Ancak şeytan, insan kılığına girerek zalimlerin yanına geldi. “Zekeriyya burada!” dedi ve onlara rehberlik etti: “Ağacı testereyle ikiye ayırın!”

Kalpsiz insanlar, o kutsal ağacı kesmeye başladılar. Testere, Zekeriyya Aleyhisselam’ın mübarek başını yarmaya başladığında, acıdan “Ah!” diyecek oldu.

İlahi Hitap ve Son Sabır

O anda göklerden bir nida geldi: “Ey Zekeriyya, şikayette bulunma!”

Ve o büyük peygamber, son nefesine kadar sabırla, tevekkül içinde şehit oldu. Tek bir şikâyet kelimesi bile çıkarmadı ağzından.

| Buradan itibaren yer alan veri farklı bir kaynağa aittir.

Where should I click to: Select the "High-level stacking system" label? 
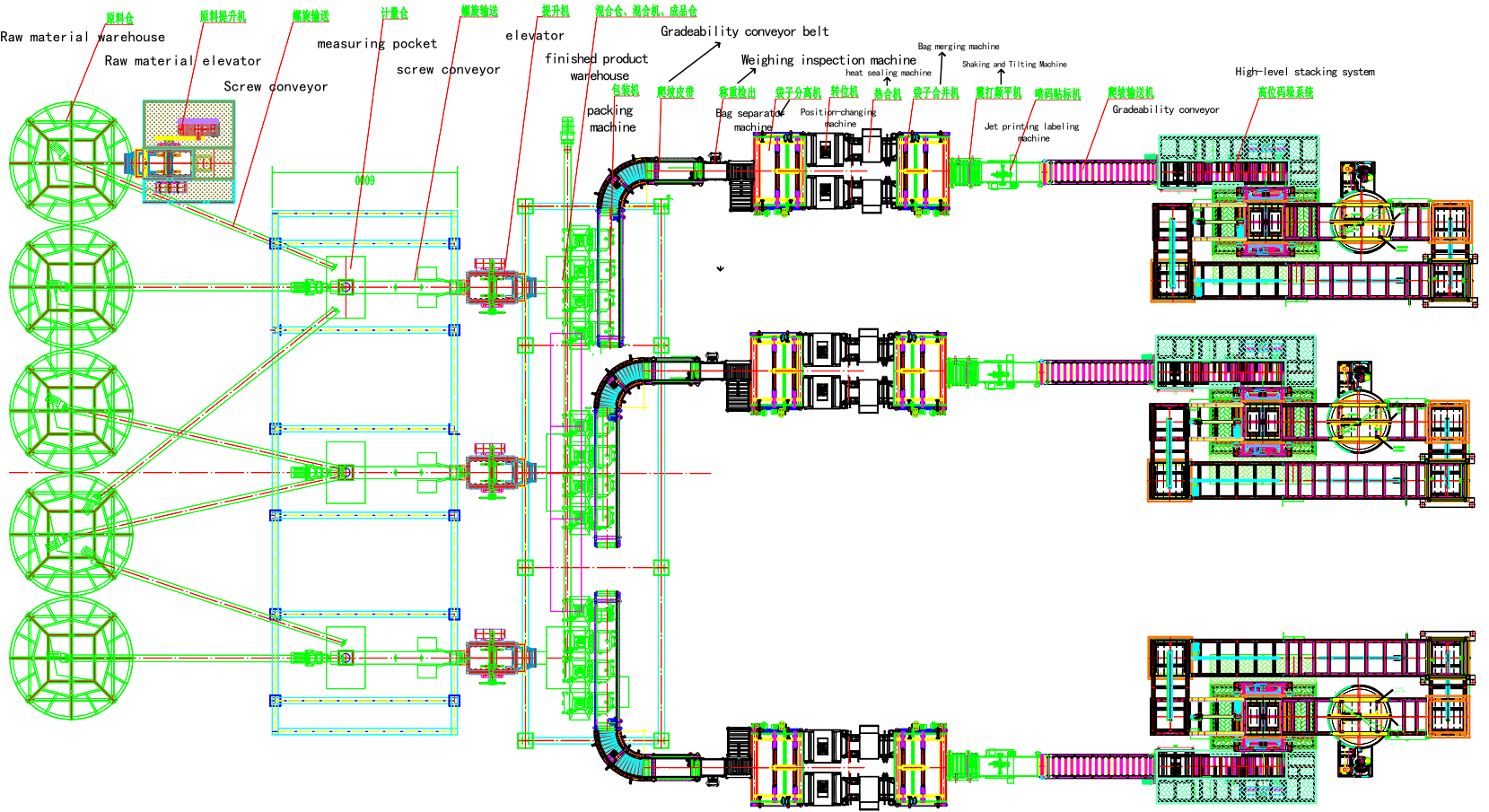(x=1304, y=72)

Günümüze Işık Tutan Dersler

Bu kıssa bize gösteriyor ki:

Sabır, sadece günlük sıkıntılara katlanmak değil; en büyük haksızlıklar karşısında bile Allah’a teslimiyet göstermektir.

Tevekkül, sadece “Allah kerim” demek değil; en zor anlarda bile Rabbimizin hikmetine güvenmektir.

Fitne, her dönemde farklı şekillerde gelir. Önemli olan, şeytanın oyunlarına kanmadan hakka sarılmaktır.

Bu hikaye, modern hayatımızda karşılaştığımız haksızlıklar, iftiralar ve zorluklar karşısında nasıl durduğumuz konusunda bize rehberlik eder. Zekeriyya Aleyhisselam’ın sabrı, her türlü imtihanın ancak Allah’a sığınarak aşılabileceğini gösterir.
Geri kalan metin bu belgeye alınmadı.